Kültürel duyarlılıklar, özellikle aidiyetler her zaman siyasi hayatımızın belirleyici unsuru oldu.Ancak bu belirleyiciliğin siyasi arenayı şekillendirmesi 90'lı yıllarla başladı. Bu dönemde Kürt kimlik hareketi ve...
Kültürel duyarlılıklar, özellikle aidiyetler her zaman siyasi hayatımızın belirleyici unsuru oldu.
Ancak bu belirleyiciliğin siyasi arenayı şekillendirmesi 90'lı yıllarla başladı. Bu dönemde Kürt kimlik hareketi ve duyarlılığı bu çerçevede oluşan siyasi partiler, sol oyların kategorik olarak azalmasında önemli unsurlardan birisini oluşturmuştu.

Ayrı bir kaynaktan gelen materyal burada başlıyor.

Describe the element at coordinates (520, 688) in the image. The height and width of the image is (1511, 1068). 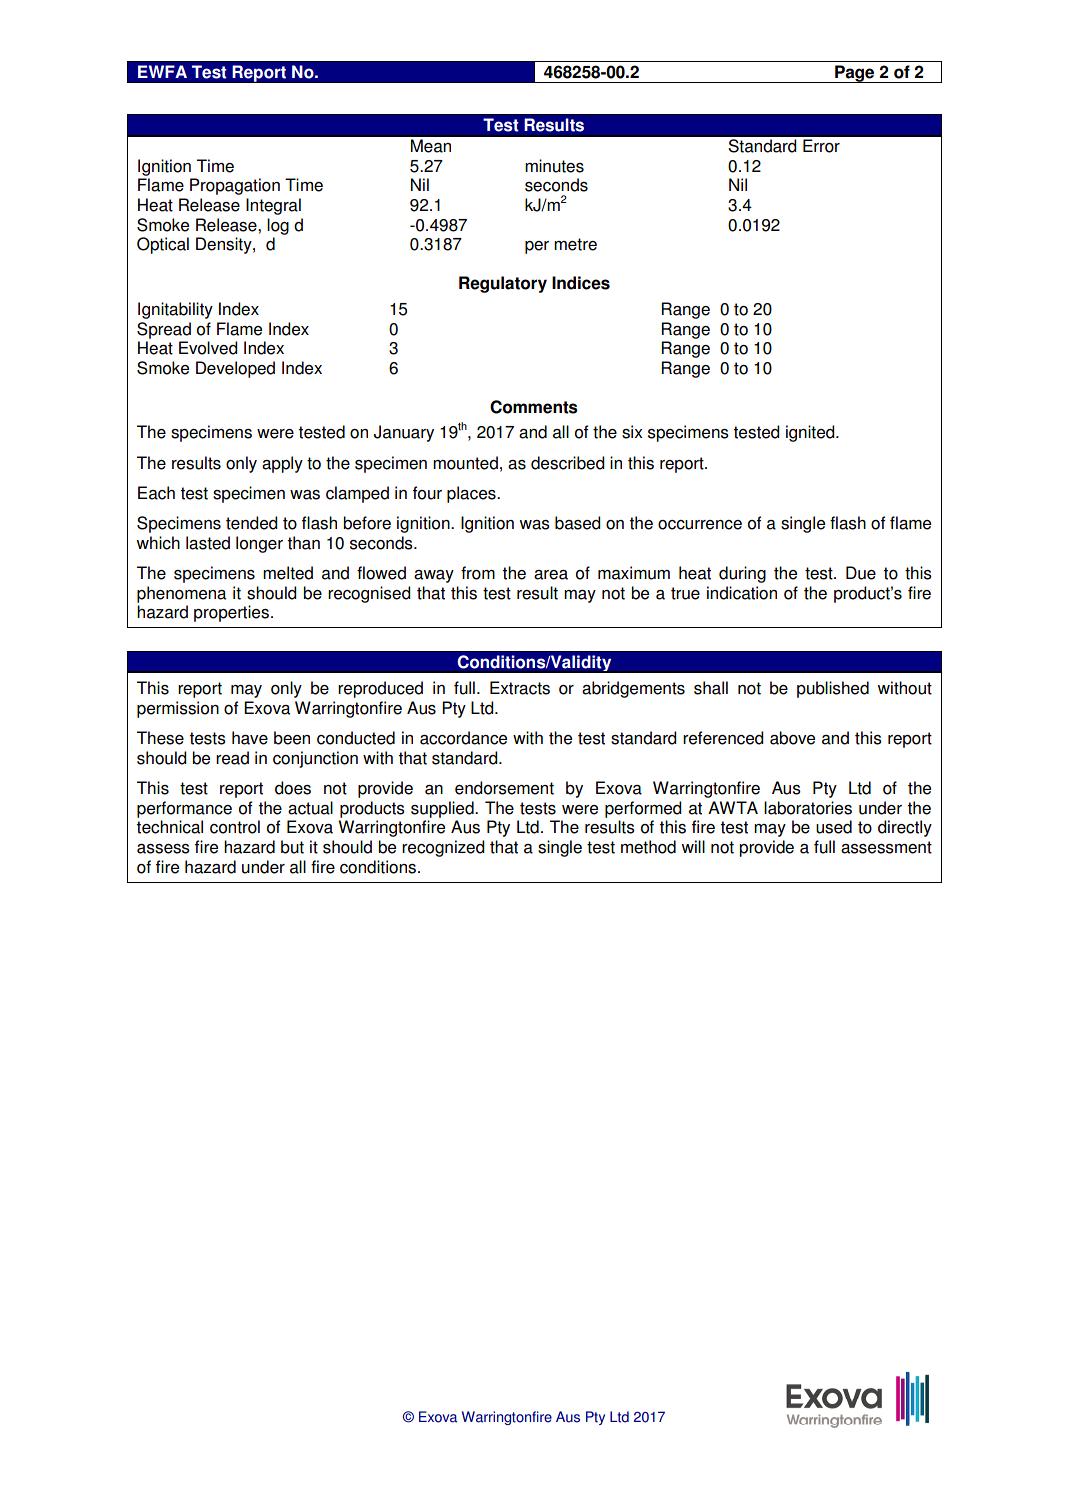
I see `Extracts` at that location.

Benzer bir şekilde dindar oyların merkez sağdan çekilmesi, MNP-MSP-RP geleneğine kayması bu “merkez siyasi bölgede” yaşanan çöküntünün ilk ciddi nedeniydi. Türkiye'de bu yeni dağılımın, oluşan yelpazenin sonuçlarını 1993-2002 arasında merkez sağ ve sol krizi, koalisyon zorunlukları ve istikrarsızlık olarak teneffüs etti.
1990'lara hangi açıdan bakarsak bakalım, bireyi hak ve özgürlükleri açısından kültürel yönleriyle yeniden tanımlayan kimlikler şemsiyesini görürüz. 1990'lı yıllarda çeşitli gazetelerde yazdığım yazılara bakınca kimlik meselesinin ne denli kaplayıcı bir yer tuttuğunu tekrar görüyorum. O dönemde çıkan Yeni Yüzyıl Gazetesi, tartışma sayfalarıyla, bugün pek çoğu olgun akademisyen ve entelektüel olan isimlerin kimlik meselesini politik ve teorik olarak egemen tartışma unsuru kılmalarının tanıdığıdır.
2002 sonrası bu dalganın kurucu bir evresi oldu. 28 Şubat gibi yaşanan krizlerin, bu krizlerin ürettiği etkileşimlerin, örneğin MNP-MSP-RP geleneğinin devamı olan FP ve AK Parti'nin AB üzerinden evrensel değerlere açtığı kapıların da etkisiyse, AK Parti üzerinden Türkiye'de yeni bir sayfanın oluşmasına yol açtı.